Anatomy Of MAX-OT Training

In recent years, MAX-OT training has seen a huge peak in popularity, followed by a dip in coverage as training methods such as DC training have taken center stage. Still, there is a large contingent of bodybuilders who use MAX-OT training religiously. They believe it offers a way for bodybuilders to train quick and heavy, in a very safe and productive manner.

Body part #1

  • Exercise 1
  • Exercise 2
  • Exercise 3
  • Exercise 4

Body part #2

  • Exercise 5
  • Exercise 6

MAX-OT Training
Body part #1 will be a major body part. This can include back, chest, thighs, or even shoulders, if traps will be the second part to follow. Body part #2 will be a smaller body part, such as biceps, calves, or triceps. Most bodybuilders will group chest with triceps, back with biceps, thighs with calves, and shoulders with traps. However, you can arrange body parts differently to suit your preferences and any recovery factors unique to yourself.

Exercise 1 will be a heavy compound movement. Exercises 2 and 3 will be standard heavy movements. Exercise 4 will be an isolation movement. At this point you move on to the second body part. Exercise 5 will be a compound movement, and exercise 6 will be an isolation movement.

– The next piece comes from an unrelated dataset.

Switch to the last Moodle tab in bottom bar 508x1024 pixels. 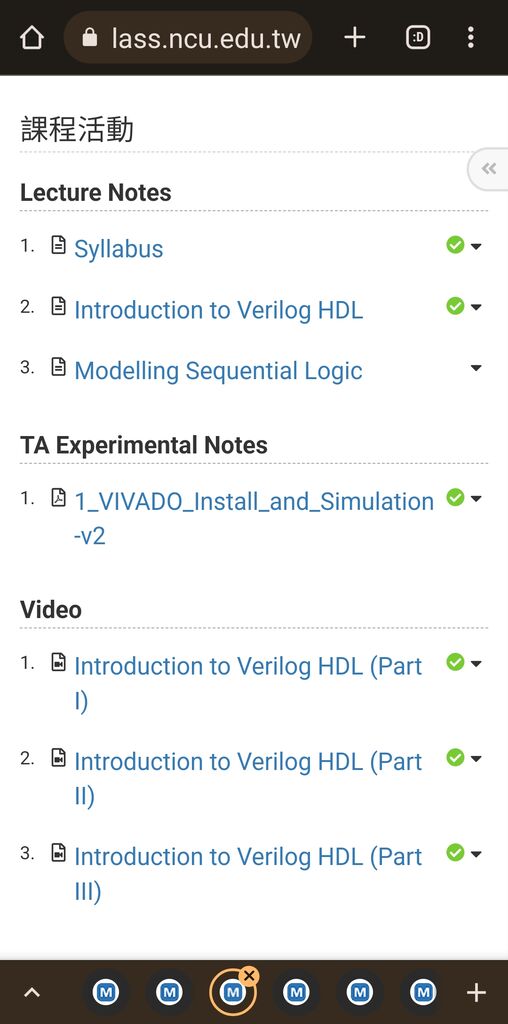point(423,993)
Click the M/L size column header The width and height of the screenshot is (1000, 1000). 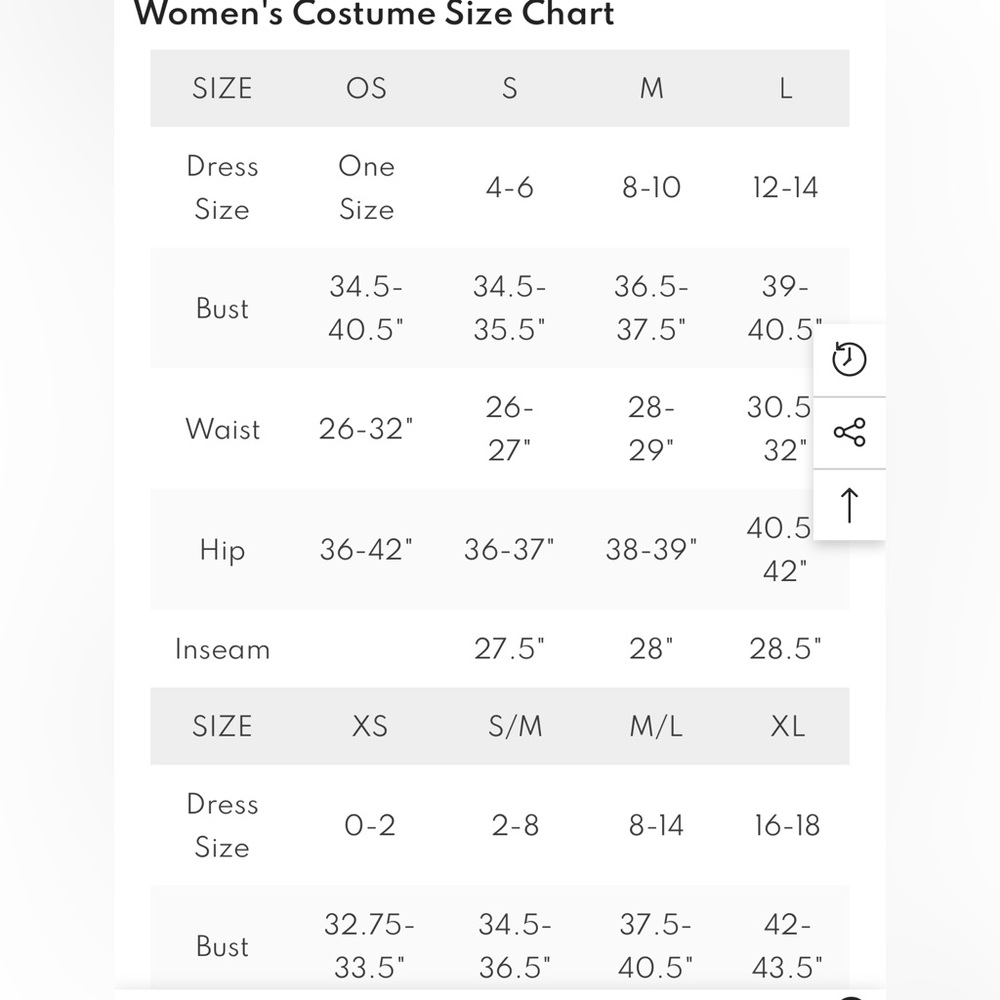[656, 726]
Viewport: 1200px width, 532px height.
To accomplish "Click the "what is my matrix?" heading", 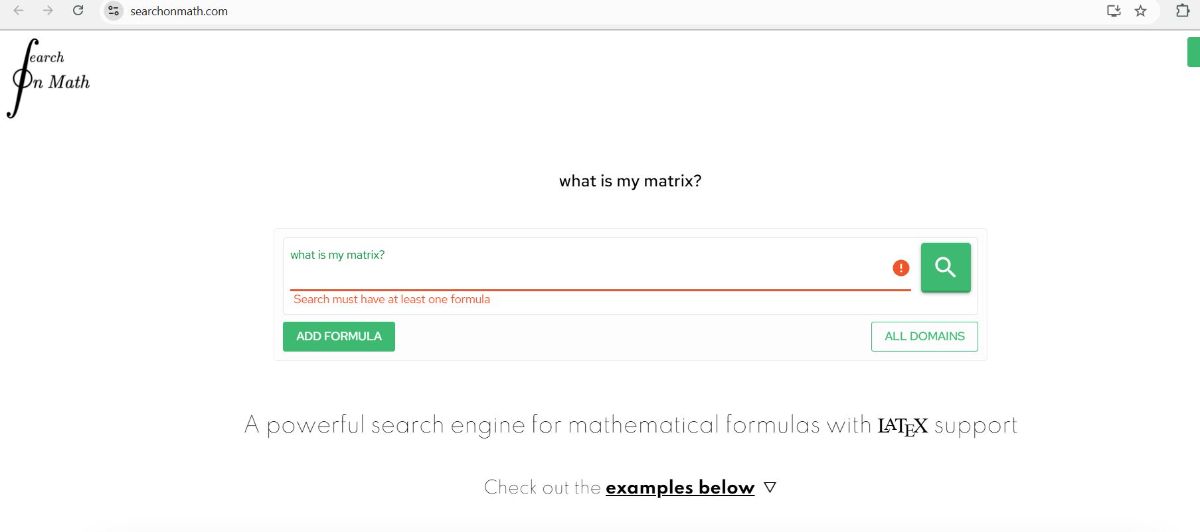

For exercise 1, you will complete 2 very light warm-up movement sets. Your third set will be very heavy (the same weight you plpan to use for the two actual work sets) but you will only complete one repetition. This is called the “Acclimation set” and is unique to MAX-OT training. Every exercise of the workout will contain an acclimation set to help mentally prepare you for the heavy set that is about to arrive. Once you complete the two light warm-up sets and the single acclimation set, it’s time to get to work! You exercise 1 sets will be heavy and in the 4 to 6 repetition range. You will allow yourself up to 2 minutes rest between these sets.

Exercises #2 and #2 will require less warm up. You will simply use a single warm-up set with light weight, then one acclimation set. Then you will only be completing ONE working set for those exercises. As you can imagine, this means you have to work extremely hard to ensure that set is of the absolutely utmost intensity, or you will be wasting your time. Finally, move on to your final exercise for body part #1. This exercise #4 will require no acclimation set, as you’ll be fully warmed up and ready to work. Complete your final exercise and move on to the second body part.

Complete 2 warm-up sets, and one acclimation set, before plunging into two heavy work sets for exercise 5. Then, use just a single warm-up set and a single acclimation set before completing ONE set of exercise #6. That’s it. At this point, your two body parts should be fully engorged with blood and your strength levels tested to the maximum, but your joints shouldn’t have endured too rigorous of a workout, which will keep them working longer for you.

MAX-OT workouts should only take about 45 minutes to complete. You will use small 60 to 90 second breaks between each set. Good luck, and train hard!